═══ Texto de apoio

Romance traz personagem que volta à cidade da infância para o aniversário da mãe solitária

Elio Vittorini converte recordação em invenção

BERNARDO CARVALHO
COLUNISTA DA FOLHA

Seria improvável que Elio Vittorini (1908-1966) qualificasse sua obra-prima "Conversa na Sicília" (1937) de maravilhosa. Na verdade, seria improvável que o escritor italiano, considerado um dos precursores do neo-realismo, empregasse qualquer tipo de adjetivo para qualificá-la: sua linguagem é precisa, seca, substantiva, agreste.
E, no entanto, "Conversa na Sicília" é exatamente isto: um livro maravilhoso como poucos.
O neo-realismo de Vittorini é muito peculiar, se é que se pode falar em neo-realismo nessa narrativa de um homem que volta às montanhas da Sicília de sua infância, para o aniversário da mãe solitária.

══════

(Conjunto de tarefas):
• 1. Responda, com base na resenha sobre Elio Vittorini:
(a) Em que ano saiu "Conversa na Sicília"?
(b) De que movimento o escritor é considerado um dos precursores?
(c) Para qual ocasião o homem da narrativa volta às montanhas da Sicília?
• 2. Transcreva fielmente o trecho da resenha sobre Elio Vittorini que começa em "BERNARDO CARVALHO" e termina em "da mãe solitária.", inclusive.

═══ Material fornecido

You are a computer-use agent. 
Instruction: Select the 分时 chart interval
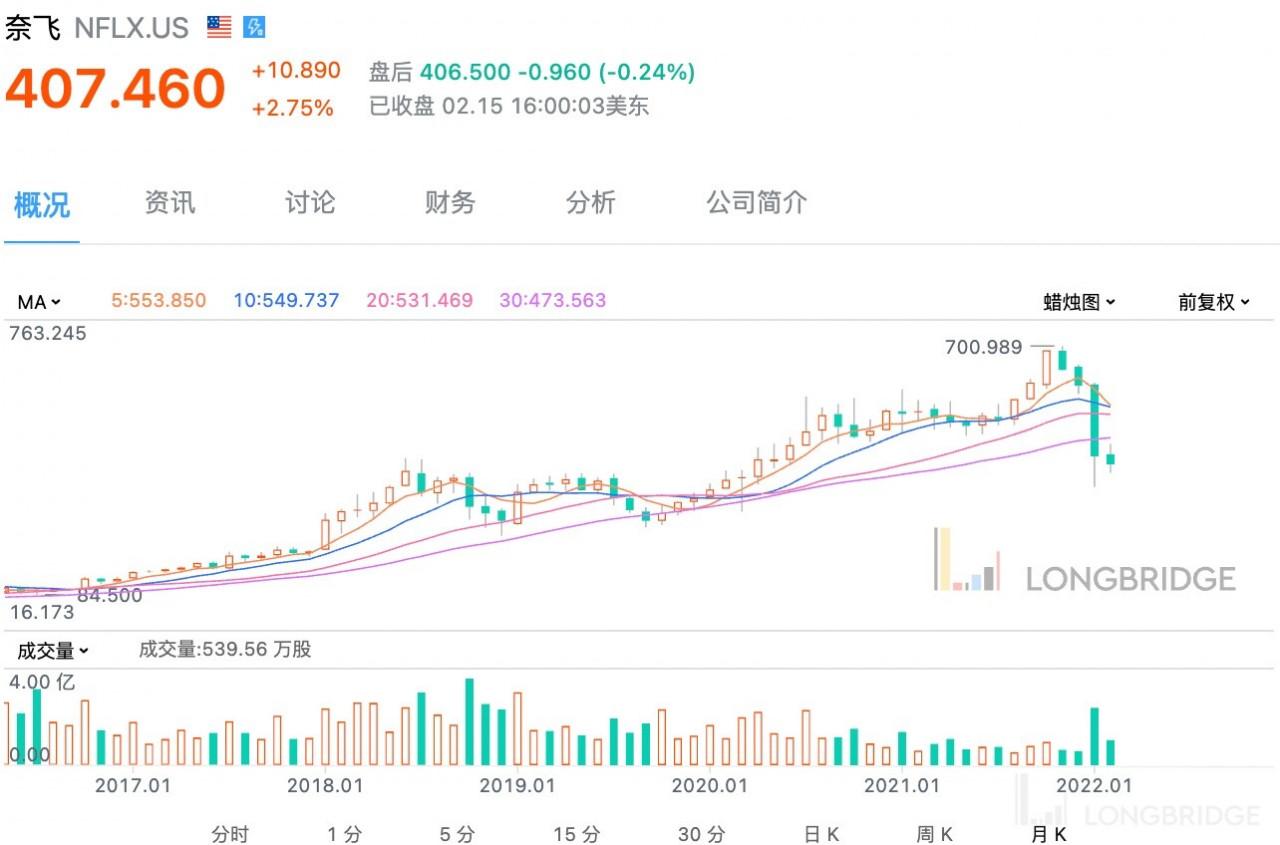coord(230,834)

══════

(Respostas em ordem):
• 1.
(a) Em 1937.
(b) Do neo-realismo.
(c) Para o aniversário da mãe solitária.

• 2.
BERNARDO CARVALHO
COLUNISTA DA FOLHA

Seria improvável que Elio Vittorini (1908-1966) qualificasse sua obra-prima "Conversa na Sicília" (1937) de maravilhosa. Na verdade, seria improvável que o escritor italiano, considerado um dos precursores do neo-realismo, empregasse qualquer tipo de adjetivo para qualificá-la: sua linguagem é precisa, seca, substantiva, agreste.
E, no entanto, "Conversa na Sicília" é exatamente isto: um livro maravilhoso como poucos.
O neo-realismo de Vittorini é muito peculiar, se é que se pode falar em neo-realismo nessa narrativa de um homem que volta às montanhas da Sicília de sua infância, para o aniversário da mãe solitária.